= What this task involves =
Your task is to copy the lines of the data below from the line holding "1508x848 pixels." through the line holding "Raise hand with Participar icon", inclusive, exactly and with nothing added.

= Stored data =

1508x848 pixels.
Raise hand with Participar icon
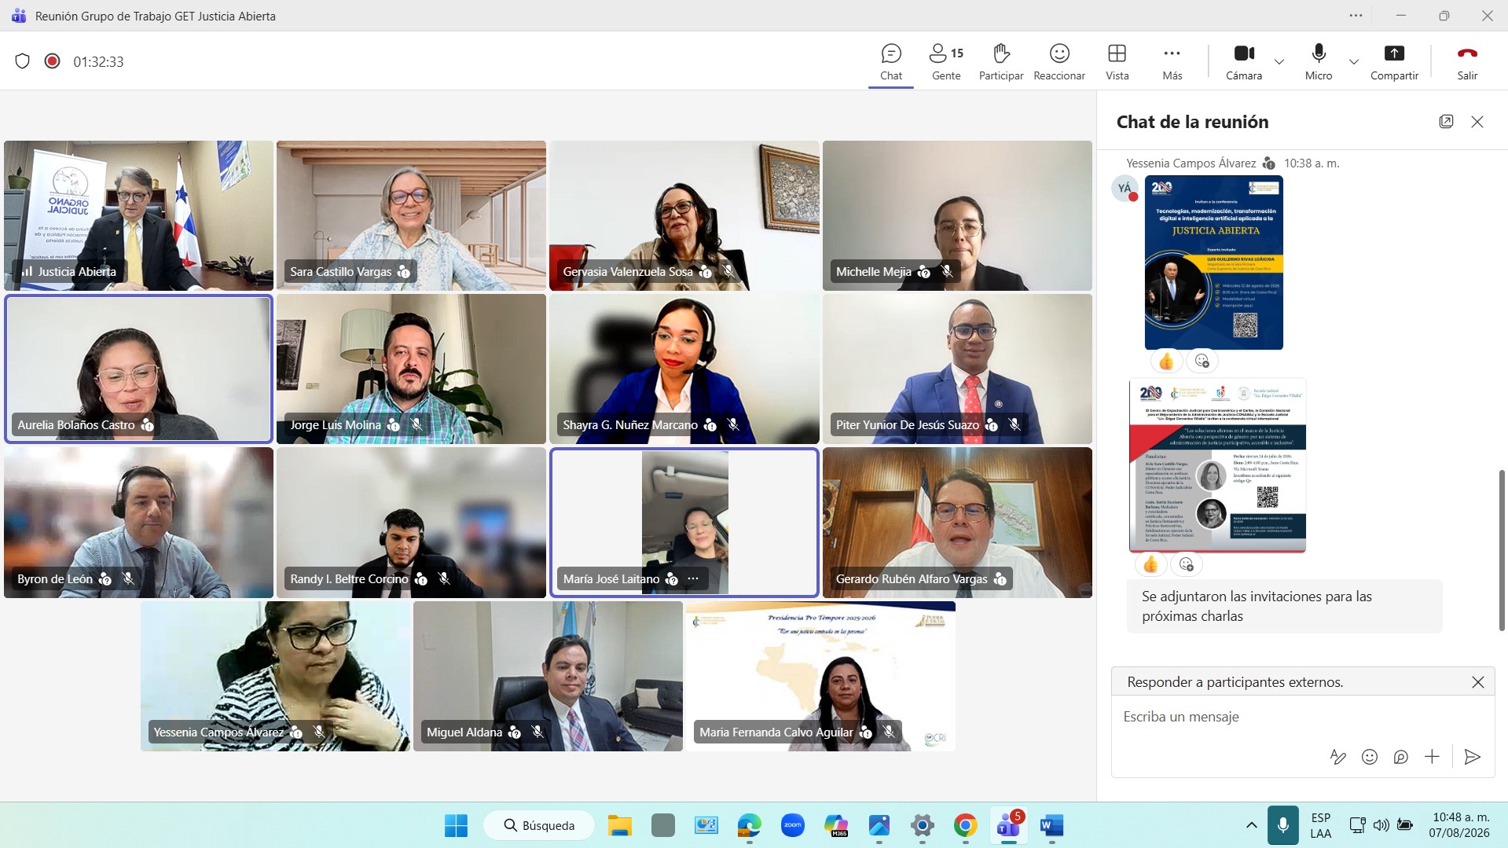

==

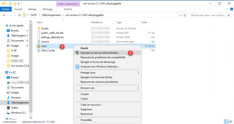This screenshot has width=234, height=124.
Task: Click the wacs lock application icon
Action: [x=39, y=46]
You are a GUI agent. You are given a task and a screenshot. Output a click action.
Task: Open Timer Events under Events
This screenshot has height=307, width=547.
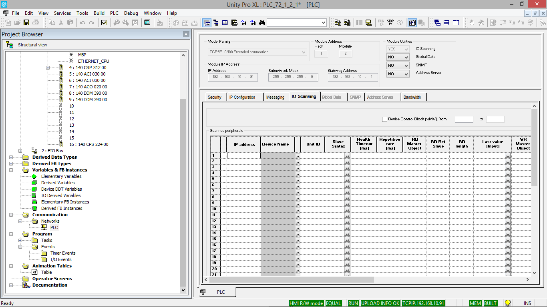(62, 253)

...

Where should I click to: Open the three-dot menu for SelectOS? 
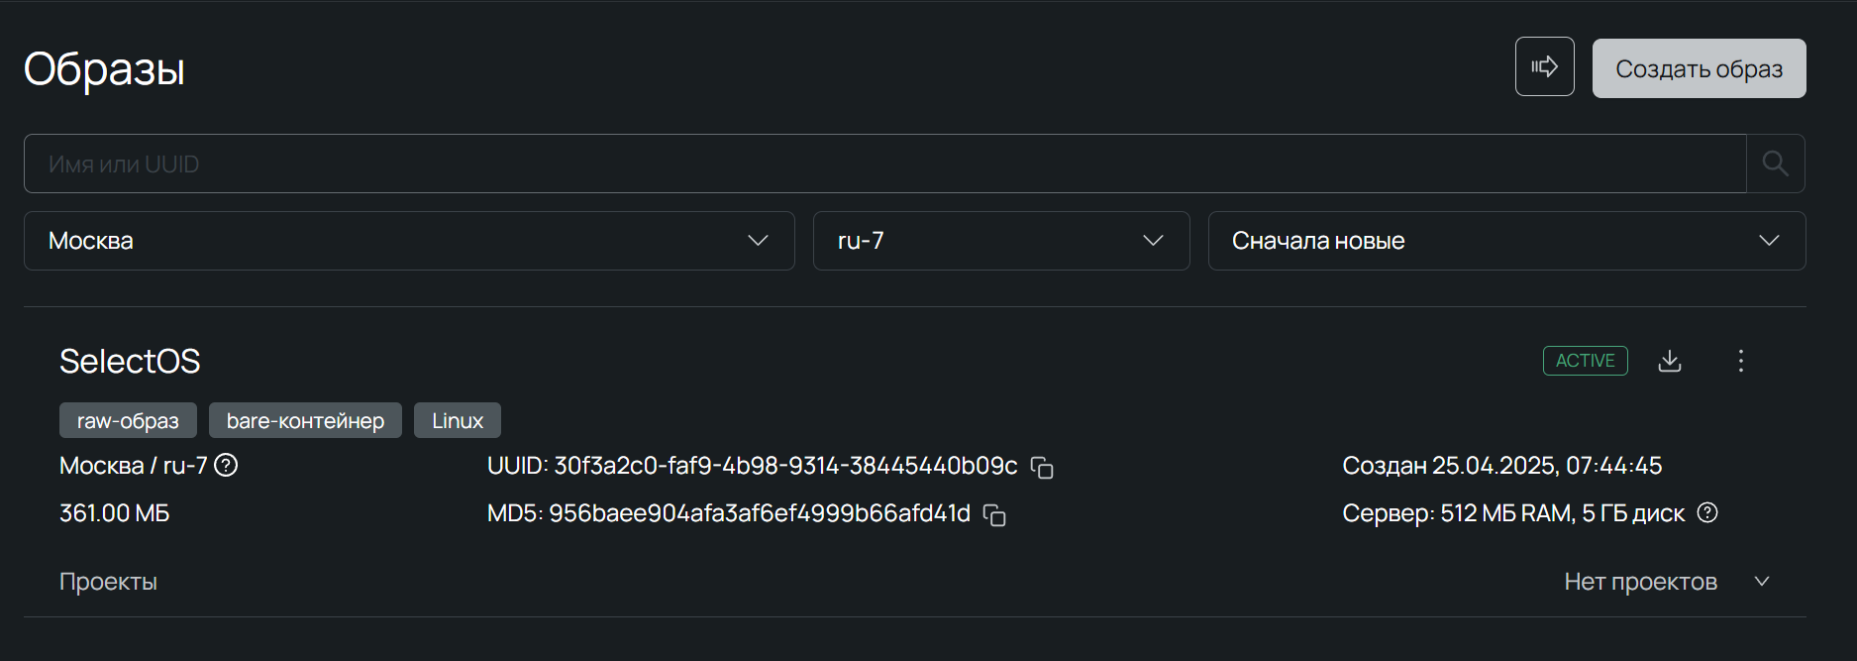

= Response to this task =
1508x848 pixels.
Raise hand with Participar icon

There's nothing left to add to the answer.